Ce retour, «projeté par le gouvernement», permettrait de «faire pression» sur le marché des véhicules assemblés localement, avait estimé Djellab, en mai, une période marquée, souvenons-nous, par la décision prise par les pouvoirs publics de réduire à 2 milliards de dollars, pour 2019, la facture des importations des kits CKD-SKD destinés à l’assemblage automobile.
« L’importation des véhicules d’occasion constituera un facteur exogène favorisant la baisse des prix, et donnera au citoyen la chance d’acquérir un véhicule, en fonction de ses moyens », avait ajouté M. Djellab, soulignant l’importance « d’examiner tous les aspects relatifs à ce dossier afin de ne pas altérer le pouvoir d’achat des citoyens et créer un marché automobile équilibré en Algérie». Ainsi, et à moins d’un rejet par les parlementaires, les Algériens seront très bientôt autorisés à aller acheter leur véhicule, ni neuf ni vieux, outre-mer. Mais à quel prix ? Sans doute pas celui auquel veut faire croire le premier responsable du secteur et qu’il prétend d’un niveau concurrentiel capable de contraindre les assembleurs locaux, ou ce qu’il en reste, à réviser à la baisse leur grille des prix. Comprendre que, même s’ils se sont avérés excessifs pour beaucoup d’Algériens, dont ceux appartenant à la classe moyenne, les prix du «made in bladi» restent à l’abri d’une quelconque concurrence qui viendrait du véhicule de moins de 3 ans importé. Autrement, l’achat de ce type de véhicule dans un pays européen coûterait plus cher que le véhicule neuf assemblé en Algérie. Dans le cas de la France, marché privilégiée par les Algériens, le prix du véhicule d’occasion reste élevé, sachant que la courbe de chute de son prix est de tout juste 7 à 8% par an.

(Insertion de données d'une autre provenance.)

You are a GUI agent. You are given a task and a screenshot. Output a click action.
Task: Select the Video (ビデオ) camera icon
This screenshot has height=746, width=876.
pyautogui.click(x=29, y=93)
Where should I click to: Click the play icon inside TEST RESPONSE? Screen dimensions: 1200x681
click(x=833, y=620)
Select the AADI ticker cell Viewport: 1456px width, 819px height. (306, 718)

Au coût du véhicule, il faudra ajouter les frais nécessaires pour réaliser l’opération d’importation. En effet, entre les redevances à consentir par l’acquéreur pour l’assurance, à payer sur place en devises, le billet d’avion, les frais de séjour, du transport du véhicule, mais aussi les taxes douanières, la note risque d’être salée.

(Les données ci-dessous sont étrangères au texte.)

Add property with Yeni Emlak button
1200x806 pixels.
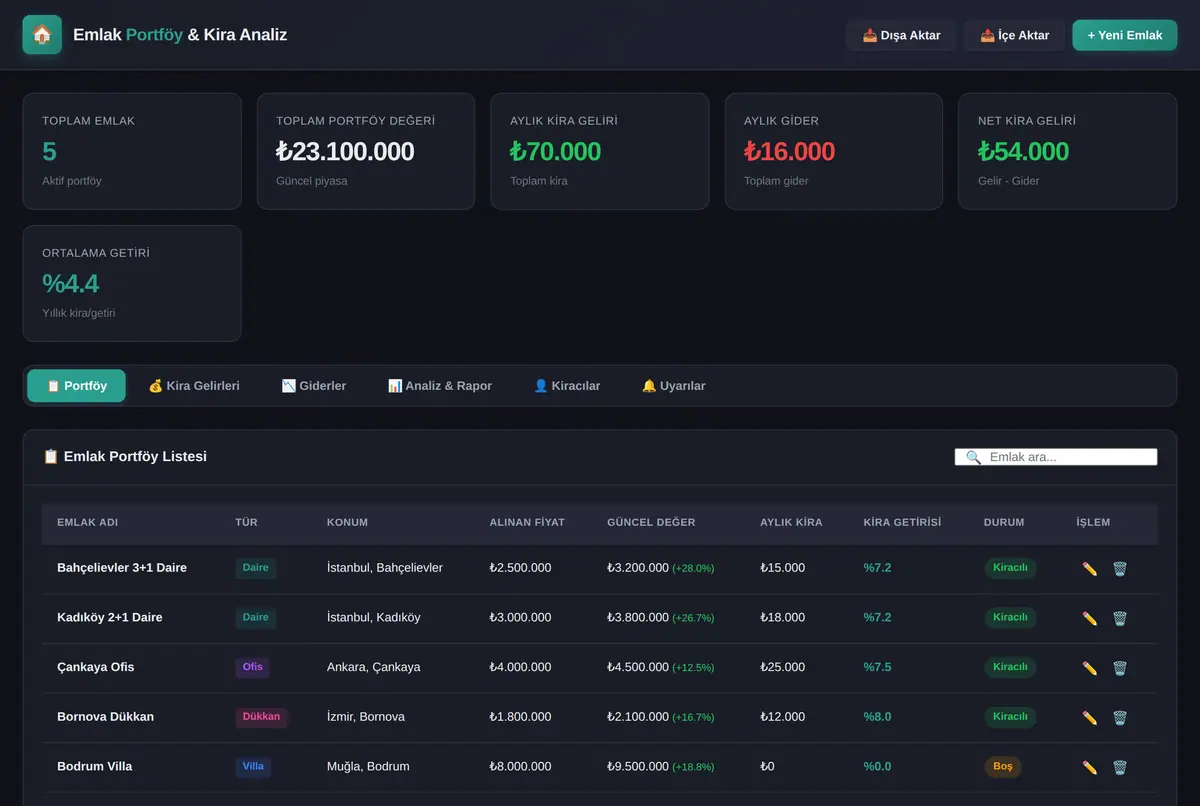1125,35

Mais, si tous ces problèmes peuvent trouver des candidats potentiels qui accepteraient de les supporter, de sorte à acquérir un modèle à leur convenance mais actuellement indisponible sur le marché algérien, l’autorisation d’importation des véhicules d’occasion risque de buter sur les normes de pollution appliquées en Europe. Nous avons nommé les normes Euro 6, en vigueur depuis déjà des années. Par conséquent, en 2020, lorsqu’un Algérien décide d’y aller acheter un véhicule de 3 ans ou moins, il n’aura d’autres choix en matière de motorisation que l’Euro 6. Or cette norme est incompatible avec la qualité des carburants commercialisés dans notre pays.

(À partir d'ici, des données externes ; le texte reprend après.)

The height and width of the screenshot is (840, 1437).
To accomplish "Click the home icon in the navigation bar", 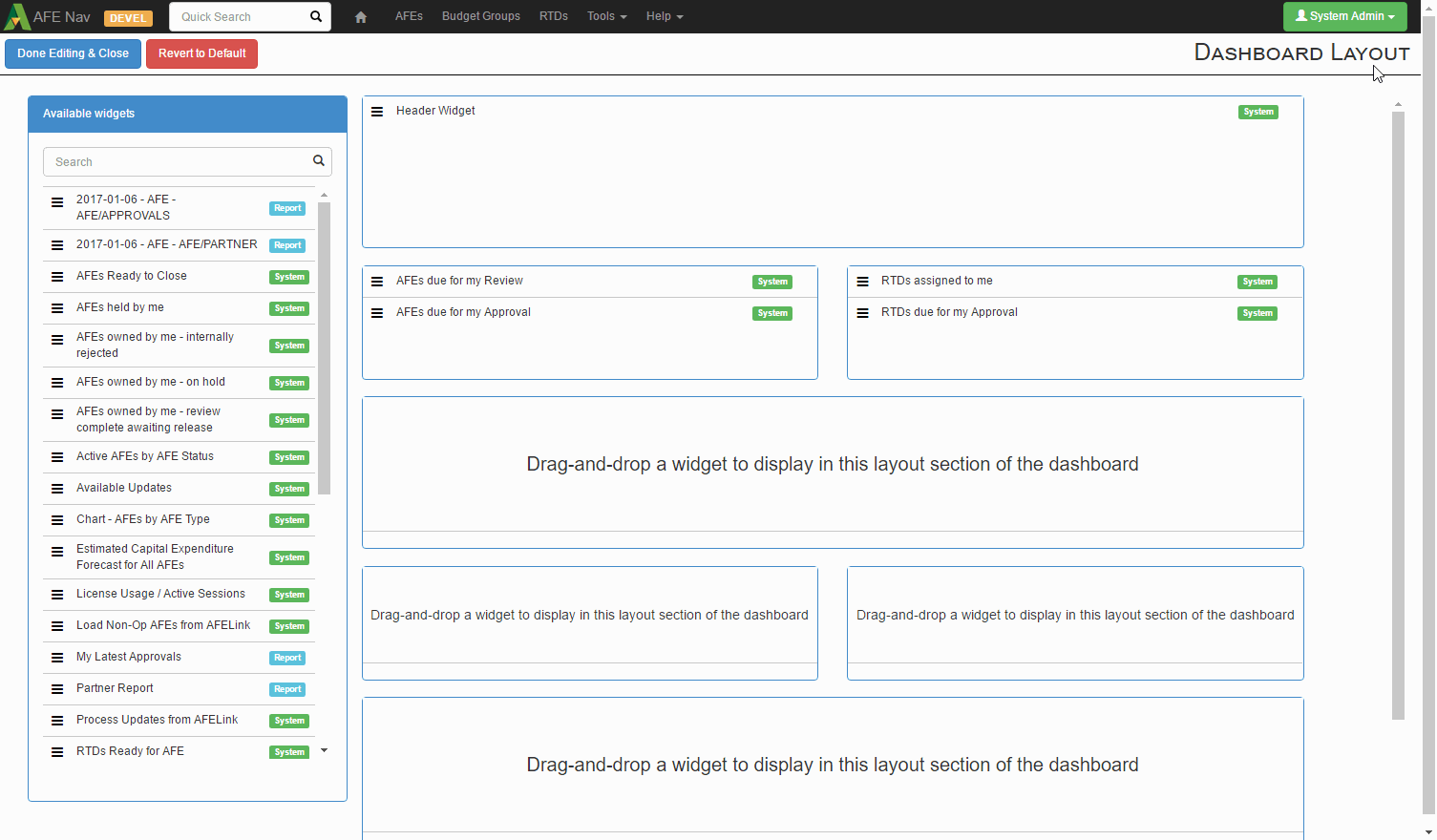I will [361, 16].
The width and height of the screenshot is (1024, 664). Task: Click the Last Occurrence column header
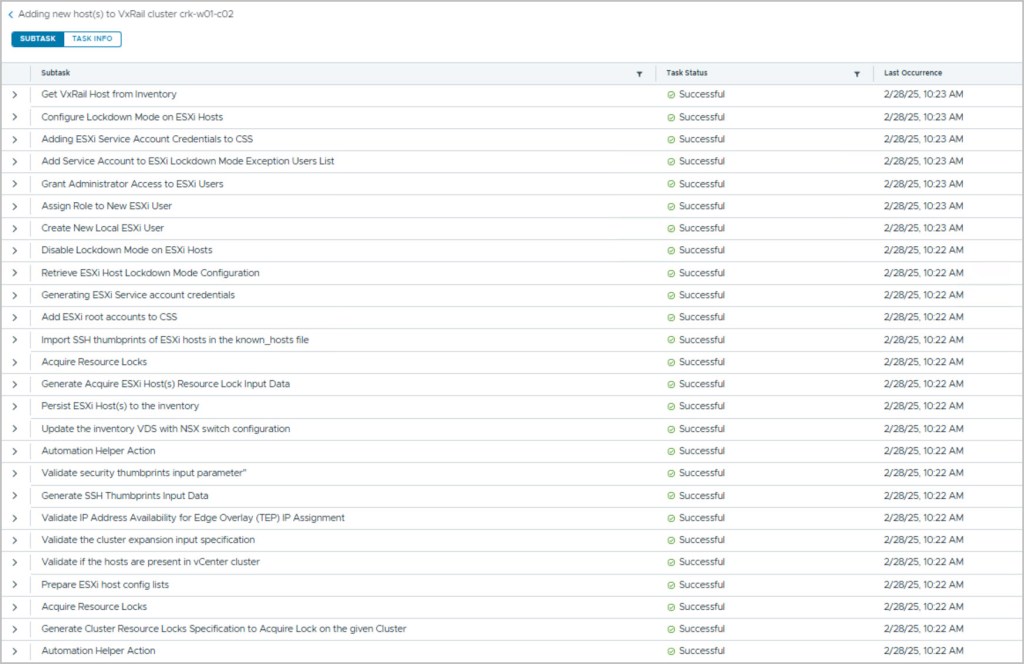coord(913,73)
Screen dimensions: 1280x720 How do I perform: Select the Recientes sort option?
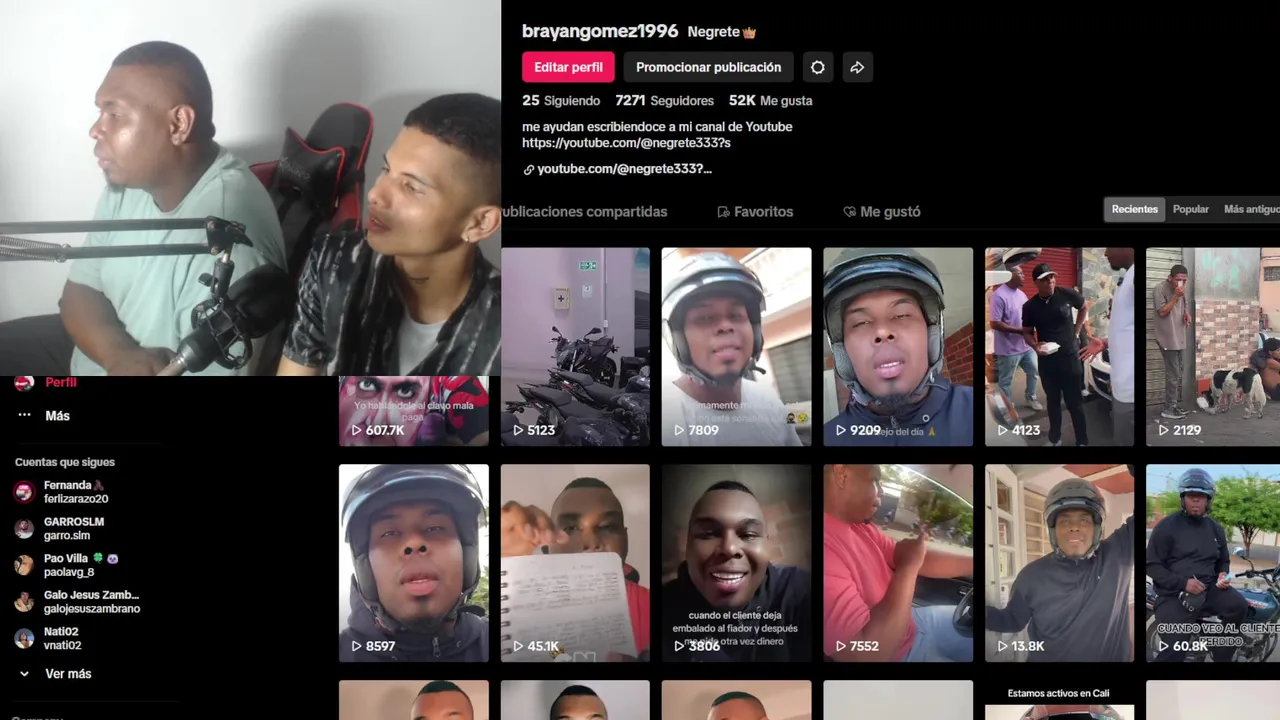point(1135,209)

Trop de contraintes donc pour ceux qui seraient tentés d’importer un véhicule de moins de 3 ans, une fois la loi entré en vigueur. C’est à se demander si, après avoir pénalisé le client algérien en déstructurant le marché du neuf puis en « inventant » une industrie automobile sans aucune base industrielle, les pouvoirs publics ne seraient pas en train de se débarrasser d’un dossier qu’ils n’arrivent plus à gérer, et jeter la balle dans le camp du citoyen, en le chargeant carrément de se « débrouiller » pour acquérir un véhicule.